[Stored data]
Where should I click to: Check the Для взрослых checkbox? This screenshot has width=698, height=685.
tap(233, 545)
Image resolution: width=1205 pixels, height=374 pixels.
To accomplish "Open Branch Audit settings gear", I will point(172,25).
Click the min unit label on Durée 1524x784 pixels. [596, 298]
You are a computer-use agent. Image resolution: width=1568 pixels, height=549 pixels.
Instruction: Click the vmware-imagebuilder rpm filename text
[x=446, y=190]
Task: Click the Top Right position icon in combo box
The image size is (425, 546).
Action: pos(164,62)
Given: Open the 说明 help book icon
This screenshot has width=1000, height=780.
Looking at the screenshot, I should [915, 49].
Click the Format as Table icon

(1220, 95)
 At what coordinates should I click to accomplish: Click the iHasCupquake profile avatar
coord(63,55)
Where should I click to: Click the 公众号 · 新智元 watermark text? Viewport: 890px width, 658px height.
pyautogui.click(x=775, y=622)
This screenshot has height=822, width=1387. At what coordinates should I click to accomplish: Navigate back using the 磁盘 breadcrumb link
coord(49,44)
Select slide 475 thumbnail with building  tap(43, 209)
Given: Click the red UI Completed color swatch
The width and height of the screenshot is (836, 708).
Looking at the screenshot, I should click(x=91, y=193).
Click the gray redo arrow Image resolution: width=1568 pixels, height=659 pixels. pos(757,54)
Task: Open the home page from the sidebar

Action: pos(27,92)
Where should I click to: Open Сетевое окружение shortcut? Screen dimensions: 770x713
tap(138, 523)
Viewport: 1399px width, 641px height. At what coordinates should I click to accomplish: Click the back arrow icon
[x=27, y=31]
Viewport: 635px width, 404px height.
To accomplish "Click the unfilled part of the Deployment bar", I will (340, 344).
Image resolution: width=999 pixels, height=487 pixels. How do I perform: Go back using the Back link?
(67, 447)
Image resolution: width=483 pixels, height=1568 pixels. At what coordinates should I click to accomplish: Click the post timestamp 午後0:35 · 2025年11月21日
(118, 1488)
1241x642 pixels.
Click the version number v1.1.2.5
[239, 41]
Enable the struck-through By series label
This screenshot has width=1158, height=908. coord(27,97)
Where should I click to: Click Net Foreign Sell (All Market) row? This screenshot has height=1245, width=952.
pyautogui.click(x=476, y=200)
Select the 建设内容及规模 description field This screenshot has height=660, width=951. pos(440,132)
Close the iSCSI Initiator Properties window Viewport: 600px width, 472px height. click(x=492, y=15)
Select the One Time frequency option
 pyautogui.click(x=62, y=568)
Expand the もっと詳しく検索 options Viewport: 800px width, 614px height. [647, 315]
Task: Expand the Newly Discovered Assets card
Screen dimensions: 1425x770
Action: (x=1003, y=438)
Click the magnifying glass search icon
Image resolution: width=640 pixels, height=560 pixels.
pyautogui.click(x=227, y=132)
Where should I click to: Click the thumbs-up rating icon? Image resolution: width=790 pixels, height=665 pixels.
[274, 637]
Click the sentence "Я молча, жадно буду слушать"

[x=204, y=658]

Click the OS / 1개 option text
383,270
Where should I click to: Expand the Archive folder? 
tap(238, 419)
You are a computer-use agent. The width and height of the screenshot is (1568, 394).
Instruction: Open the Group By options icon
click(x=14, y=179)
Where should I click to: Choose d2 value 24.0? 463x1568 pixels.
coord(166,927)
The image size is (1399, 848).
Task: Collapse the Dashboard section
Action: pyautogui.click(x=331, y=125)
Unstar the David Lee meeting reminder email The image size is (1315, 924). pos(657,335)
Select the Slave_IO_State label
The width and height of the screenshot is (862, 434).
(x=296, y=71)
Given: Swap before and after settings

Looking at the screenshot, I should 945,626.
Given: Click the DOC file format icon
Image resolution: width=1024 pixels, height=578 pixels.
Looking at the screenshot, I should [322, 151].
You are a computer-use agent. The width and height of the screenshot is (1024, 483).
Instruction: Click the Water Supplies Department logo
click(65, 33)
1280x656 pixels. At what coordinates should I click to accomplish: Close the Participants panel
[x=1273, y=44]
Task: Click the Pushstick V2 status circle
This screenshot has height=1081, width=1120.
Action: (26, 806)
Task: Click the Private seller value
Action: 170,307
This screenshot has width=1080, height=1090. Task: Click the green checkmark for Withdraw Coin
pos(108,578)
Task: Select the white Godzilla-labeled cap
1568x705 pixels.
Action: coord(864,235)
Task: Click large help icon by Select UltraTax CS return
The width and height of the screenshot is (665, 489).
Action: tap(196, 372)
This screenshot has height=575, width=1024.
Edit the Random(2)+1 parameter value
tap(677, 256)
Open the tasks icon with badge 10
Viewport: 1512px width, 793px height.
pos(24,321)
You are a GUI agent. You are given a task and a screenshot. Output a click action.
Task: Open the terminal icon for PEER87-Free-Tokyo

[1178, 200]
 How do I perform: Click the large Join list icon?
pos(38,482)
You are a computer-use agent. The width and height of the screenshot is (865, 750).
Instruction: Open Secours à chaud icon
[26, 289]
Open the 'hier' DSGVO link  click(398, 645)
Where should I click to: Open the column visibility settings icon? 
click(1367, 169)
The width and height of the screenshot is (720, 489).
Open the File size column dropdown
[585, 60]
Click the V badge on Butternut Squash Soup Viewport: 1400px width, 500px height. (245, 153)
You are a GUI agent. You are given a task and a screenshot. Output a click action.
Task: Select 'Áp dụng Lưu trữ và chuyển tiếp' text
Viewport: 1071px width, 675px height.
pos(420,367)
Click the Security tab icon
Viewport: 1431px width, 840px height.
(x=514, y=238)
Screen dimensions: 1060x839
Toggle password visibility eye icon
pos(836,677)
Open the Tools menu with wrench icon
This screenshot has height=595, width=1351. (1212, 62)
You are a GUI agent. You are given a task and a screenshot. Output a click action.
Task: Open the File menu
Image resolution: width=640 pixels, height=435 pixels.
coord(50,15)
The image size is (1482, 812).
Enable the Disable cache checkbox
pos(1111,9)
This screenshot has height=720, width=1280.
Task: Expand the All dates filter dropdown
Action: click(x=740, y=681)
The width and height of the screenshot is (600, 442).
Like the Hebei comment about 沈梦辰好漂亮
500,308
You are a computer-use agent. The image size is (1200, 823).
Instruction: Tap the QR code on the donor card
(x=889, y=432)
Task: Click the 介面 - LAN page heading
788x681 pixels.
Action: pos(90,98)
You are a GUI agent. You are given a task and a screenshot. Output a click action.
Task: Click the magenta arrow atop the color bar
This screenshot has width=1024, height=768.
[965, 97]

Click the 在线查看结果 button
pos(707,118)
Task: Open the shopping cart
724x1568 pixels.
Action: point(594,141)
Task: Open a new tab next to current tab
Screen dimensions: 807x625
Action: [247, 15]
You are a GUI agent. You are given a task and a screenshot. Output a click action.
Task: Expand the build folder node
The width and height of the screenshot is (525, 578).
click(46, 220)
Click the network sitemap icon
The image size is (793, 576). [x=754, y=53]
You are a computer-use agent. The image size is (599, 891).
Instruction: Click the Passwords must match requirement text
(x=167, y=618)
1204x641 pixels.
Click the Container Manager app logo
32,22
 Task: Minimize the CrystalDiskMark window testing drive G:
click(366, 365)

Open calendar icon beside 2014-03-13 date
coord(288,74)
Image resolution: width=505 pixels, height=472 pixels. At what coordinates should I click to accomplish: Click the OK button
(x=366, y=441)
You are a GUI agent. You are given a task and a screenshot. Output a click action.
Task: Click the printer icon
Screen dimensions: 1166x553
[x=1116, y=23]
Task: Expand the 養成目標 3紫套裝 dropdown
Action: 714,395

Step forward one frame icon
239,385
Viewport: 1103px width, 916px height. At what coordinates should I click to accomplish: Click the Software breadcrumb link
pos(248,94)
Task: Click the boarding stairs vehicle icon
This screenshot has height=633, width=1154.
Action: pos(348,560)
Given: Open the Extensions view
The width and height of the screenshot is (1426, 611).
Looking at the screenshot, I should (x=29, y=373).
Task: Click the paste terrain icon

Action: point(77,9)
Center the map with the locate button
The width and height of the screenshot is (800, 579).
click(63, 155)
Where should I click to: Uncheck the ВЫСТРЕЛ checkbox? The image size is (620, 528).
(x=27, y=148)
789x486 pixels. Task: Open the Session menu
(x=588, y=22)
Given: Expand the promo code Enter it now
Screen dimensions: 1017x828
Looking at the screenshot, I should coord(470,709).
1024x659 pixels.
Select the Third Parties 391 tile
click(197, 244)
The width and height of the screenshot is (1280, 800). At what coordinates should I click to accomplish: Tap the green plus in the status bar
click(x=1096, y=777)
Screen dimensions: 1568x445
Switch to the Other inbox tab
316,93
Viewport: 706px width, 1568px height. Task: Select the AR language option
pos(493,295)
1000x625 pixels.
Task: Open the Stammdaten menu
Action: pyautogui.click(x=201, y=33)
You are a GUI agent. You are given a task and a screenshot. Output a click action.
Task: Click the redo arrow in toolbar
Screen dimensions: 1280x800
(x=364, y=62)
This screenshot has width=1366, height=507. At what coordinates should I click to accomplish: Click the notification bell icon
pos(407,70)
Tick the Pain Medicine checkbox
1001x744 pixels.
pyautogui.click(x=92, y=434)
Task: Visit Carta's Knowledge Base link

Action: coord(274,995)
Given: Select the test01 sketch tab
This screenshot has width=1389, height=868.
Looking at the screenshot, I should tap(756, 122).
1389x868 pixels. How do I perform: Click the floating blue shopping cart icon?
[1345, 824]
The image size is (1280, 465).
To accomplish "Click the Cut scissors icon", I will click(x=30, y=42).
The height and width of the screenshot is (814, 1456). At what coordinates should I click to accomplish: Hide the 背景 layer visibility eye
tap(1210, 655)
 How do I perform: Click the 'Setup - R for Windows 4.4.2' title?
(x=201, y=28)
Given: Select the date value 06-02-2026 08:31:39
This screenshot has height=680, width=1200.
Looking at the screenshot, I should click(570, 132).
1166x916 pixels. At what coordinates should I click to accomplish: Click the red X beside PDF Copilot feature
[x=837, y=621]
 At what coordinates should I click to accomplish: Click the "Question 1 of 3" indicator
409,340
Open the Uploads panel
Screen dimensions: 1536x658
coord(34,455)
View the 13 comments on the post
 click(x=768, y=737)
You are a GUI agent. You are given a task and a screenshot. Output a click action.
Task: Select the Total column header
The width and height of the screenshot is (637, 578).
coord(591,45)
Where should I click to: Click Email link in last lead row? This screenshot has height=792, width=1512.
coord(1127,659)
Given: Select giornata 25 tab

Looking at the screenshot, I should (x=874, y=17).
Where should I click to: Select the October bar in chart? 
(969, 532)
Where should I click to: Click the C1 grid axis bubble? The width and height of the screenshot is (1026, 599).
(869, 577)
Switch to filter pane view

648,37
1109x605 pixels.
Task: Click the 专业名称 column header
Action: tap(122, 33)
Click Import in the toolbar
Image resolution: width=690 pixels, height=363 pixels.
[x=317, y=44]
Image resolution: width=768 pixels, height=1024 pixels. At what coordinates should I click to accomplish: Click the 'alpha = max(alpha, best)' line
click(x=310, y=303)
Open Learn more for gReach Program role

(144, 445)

Activity: State the number of lines in the records that include the word "redo", and add nothing to it.

Response for this exercise: 2